[Collected data]

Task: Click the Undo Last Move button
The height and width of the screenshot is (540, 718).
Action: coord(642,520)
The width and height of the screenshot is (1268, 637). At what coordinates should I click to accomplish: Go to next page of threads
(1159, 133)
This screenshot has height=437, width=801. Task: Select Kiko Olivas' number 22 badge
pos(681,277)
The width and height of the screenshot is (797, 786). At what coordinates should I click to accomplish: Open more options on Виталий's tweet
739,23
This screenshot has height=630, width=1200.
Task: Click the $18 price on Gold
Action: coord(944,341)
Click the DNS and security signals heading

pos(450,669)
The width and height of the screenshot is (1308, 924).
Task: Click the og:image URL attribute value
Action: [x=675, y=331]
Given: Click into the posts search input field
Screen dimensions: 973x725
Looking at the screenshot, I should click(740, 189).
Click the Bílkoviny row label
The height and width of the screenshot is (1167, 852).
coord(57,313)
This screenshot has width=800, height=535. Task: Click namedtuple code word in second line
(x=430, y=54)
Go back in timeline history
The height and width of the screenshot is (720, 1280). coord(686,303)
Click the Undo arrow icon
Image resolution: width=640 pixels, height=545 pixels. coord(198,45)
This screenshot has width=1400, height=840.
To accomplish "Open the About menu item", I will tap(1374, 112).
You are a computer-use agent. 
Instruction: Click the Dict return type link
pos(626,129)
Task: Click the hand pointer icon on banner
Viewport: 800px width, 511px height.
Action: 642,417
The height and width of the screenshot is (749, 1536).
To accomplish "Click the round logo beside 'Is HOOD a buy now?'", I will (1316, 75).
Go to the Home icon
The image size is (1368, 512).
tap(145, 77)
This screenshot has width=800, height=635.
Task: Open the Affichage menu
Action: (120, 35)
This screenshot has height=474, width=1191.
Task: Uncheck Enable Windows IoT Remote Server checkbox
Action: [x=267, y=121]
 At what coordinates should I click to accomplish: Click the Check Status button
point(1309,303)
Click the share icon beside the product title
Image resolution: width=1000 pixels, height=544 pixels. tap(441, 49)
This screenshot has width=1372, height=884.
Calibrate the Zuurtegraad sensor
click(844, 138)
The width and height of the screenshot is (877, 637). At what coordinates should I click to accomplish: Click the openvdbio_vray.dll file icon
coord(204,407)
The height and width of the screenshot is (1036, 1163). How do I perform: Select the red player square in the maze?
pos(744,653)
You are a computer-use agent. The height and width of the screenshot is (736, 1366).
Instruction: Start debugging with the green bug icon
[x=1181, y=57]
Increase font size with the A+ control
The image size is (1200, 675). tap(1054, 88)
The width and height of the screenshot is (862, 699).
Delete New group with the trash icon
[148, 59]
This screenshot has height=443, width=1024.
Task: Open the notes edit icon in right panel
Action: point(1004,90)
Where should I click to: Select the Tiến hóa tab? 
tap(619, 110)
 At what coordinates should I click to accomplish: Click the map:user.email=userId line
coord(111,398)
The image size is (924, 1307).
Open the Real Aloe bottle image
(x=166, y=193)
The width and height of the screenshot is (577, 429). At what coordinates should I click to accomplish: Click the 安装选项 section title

## Problem to solve
Transcribe each line above exactly; skip none.

## Solution to this exercise
Task: Click the Undo Last Move button
The height and width of the screenshot is (540, 718).
Action: coord(642,520)
The width and height of the screenshot is (1268, 637). At what coordinates should I click to accomplish: Go to next page of threads
(1159, 133)
This screenshot has height=437, width=801. Task: Select Kiko Olivas' number 22 badge
pos(681,277)
The width and height of the screenshot is (797, 786). At what coordinates should I click to accomplish: Open more options on Виталий's tweet
739,23
This screenshot has height=630, width=1200.
Task: Click the $18 price on Gold
Action: coord(944,341)
Click the DNS and security signals heading

pos(450,669)
The width and height of the screenshot is (1308, 924).
Task: Click the og:image URL attribute value
Action: [x=675, y=331]
Given: Click into the posts search input field
Screen dimensions: 973x725
Looking at the screenshot, I should click(740, 189).
Click the Bílkoviny row label
The height and width of the screenshot is (1167, 852).
coord(57,313)
This screenshot has width=800, height=535. Task: Click namedtuple code word in second line
(x=430, y=54)
Go back in timeline history
The height and width of the screenshot is (720, 1280). coord(686,303)
Click the Undo arrow icon
Image resolution: width=640 pixels, height=545 pixels. coord(198,45)
This screenshot has width=1400, height=840.
To accomplish "Open the About menu item", I will tap(1374, 112).
You are a computer-use agent. 
Instruction: Click the Dict return type link
pos(626,129)
Task: Click the hand pointer icon on banner
Viewport: 800px width, 511px height.
Action: 642,417
The height and width of the screenshot is (749, 1536).
To accomplish "Click the round logo beside 'Is HOOD a buy now?'", I will (1316, 75).
Go to the Home icon
The image size is (1368, 512).
tap(145, 77)
This screenshot has width=800, height=635.
Task: Open the Affichage menu
Action: (120, 35)
This screenshot has height=474, width=1191.
Task: Uncheck Enable Windows IoT Remote Server checkbox
Action: [x=267, y=121]
 At what coordinates should I click to accomplish: Click the Check Status button
point(1309,303)
Click the share icon beside the product title
Image resolution: width=1000 pixels, height=544 pixels. tap(441, 49)
This screenshot has width=1372, height=884.
Calibrate the Zuurtegraad sensor
click(844, 138)
The width and height of the screenshot is (877, 637). At what coordinates should I click to accomplish: Click the openvdbio_vray.dll file icon
coord(204,407)
The height and width of the screenshot is (1036, 1163). How do I perform: Select the red player square in the maze?
pos(744,653)
You are a computer-use agent. The height and width of the screenshot is (736, 1366).
Instruction: Start debugging with the green bug icon
[x=1181, y=57]
Increase font size with the A+ control
The image size is (1200, 675). tap(1054, 88)
The width and height of the screenshot is (862, 699).
Delete New group with the trash icon
[148, 59]
This screenshot has height=443, width=1024.
Task: Open the notes edit icon in right panel
Action: point(1004,90)
Where should I click to: Select the Tiến hóa tab? 
tap(619, 110)
 At what coordinates should I click to accomplish: Click the map:user.email=userId line
coord(111,398)
The image size is (924, 1307).
Open the Real Aloe bottle image
(x=166, y=193)
The width and height of the screenshot is (577, 429). At what coordinates should I click to accomplish: Click the 安装选项 section title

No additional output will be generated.